城市环境下车辆高容错多模型融合定位技术研究

Accurate and reliable vehicle positioning is one of the most important foundations that can influence the function effectiveness of Intelligent Transportation Systems (ITS). However, with the increasing complexity of urban traffic environment, it often causes the several-minute failure of GPS used widely in current vehicle positioning. In this context, the integrated positioning technology based on multi-sensor fusion has become the research hotspot in recent years. Unfortunately, in the existing research, there are still obvious deficiencies in the positioning accuracy and reliability when GPS fails for several minutes in the complex urban environment. The main reason is that in the existing research, there are still problems in the accuracy of the vehicle state model, the validity of the auxiliary observation information, and the fault tolerance of fusion algorithm, etc.
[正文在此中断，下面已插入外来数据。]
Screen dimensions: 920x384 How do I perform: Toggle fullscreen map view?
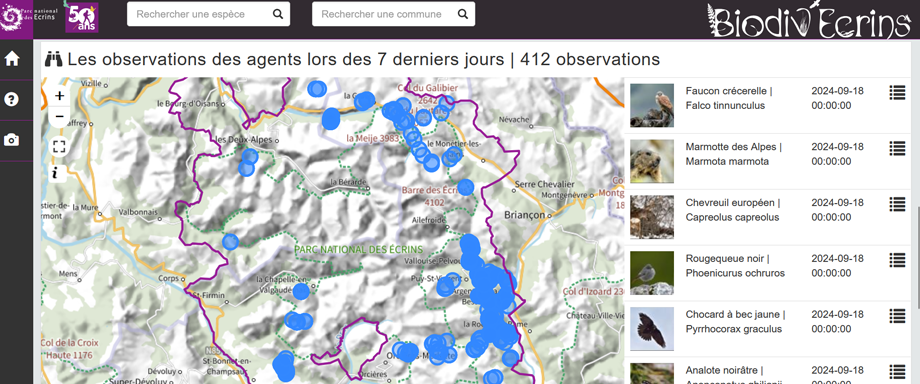59,146
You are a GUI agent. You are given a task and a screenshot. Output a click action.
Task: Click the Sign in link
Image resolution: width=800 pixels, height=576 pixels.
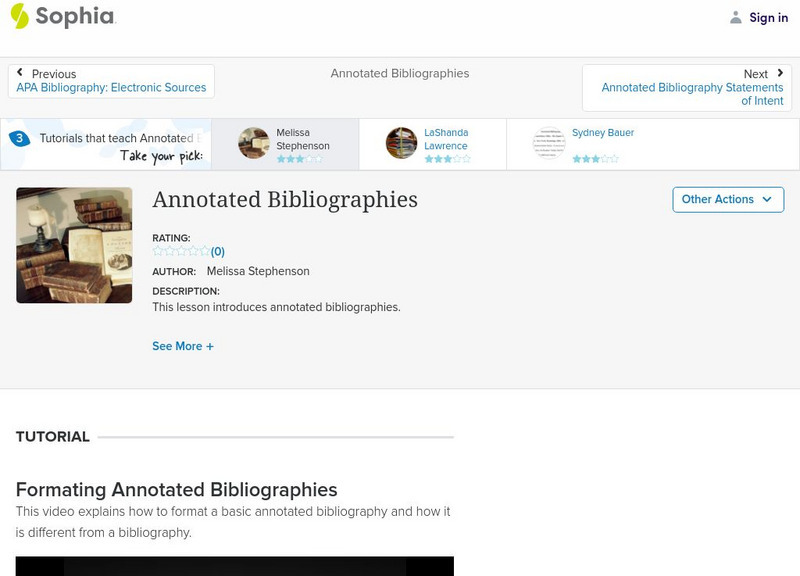click(768, 17)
To solve such problems effectively, the highly-maneuvering state model of a vehicle running in the urban environment will firstly be established in this project. Then, the two-stage estimation strategy will be designed to obtain more accurate auxiliary observation information about the vehicle-body motion before it is fused. Thirdly, based on the interacting multiple-model fusion architecture, a system-level sensor fault diagnosis mechanism combining both the analytical redundant idea and the time-series redundant idea is proposed and introduced, in order to form the multiple-model fusion algorithm with high fault tolerance for vehicle positioning in the urban environment. Besides, the effectiveness of the algorithm should be demonstrated through carrying out field tests. The main innovation of this project is that the proposed fusion algorithm for vehicle positioning considers the key factors affecting the positioning comprehensively and systematically. Therefore, accurate and reliable vehicle positioning can be realized even when GPS fails continuously for 2-3 minutes in the complex urban environment, which is one of the major challenges in the ITS field. It can be concluded that this project will have important theoretical and practical value.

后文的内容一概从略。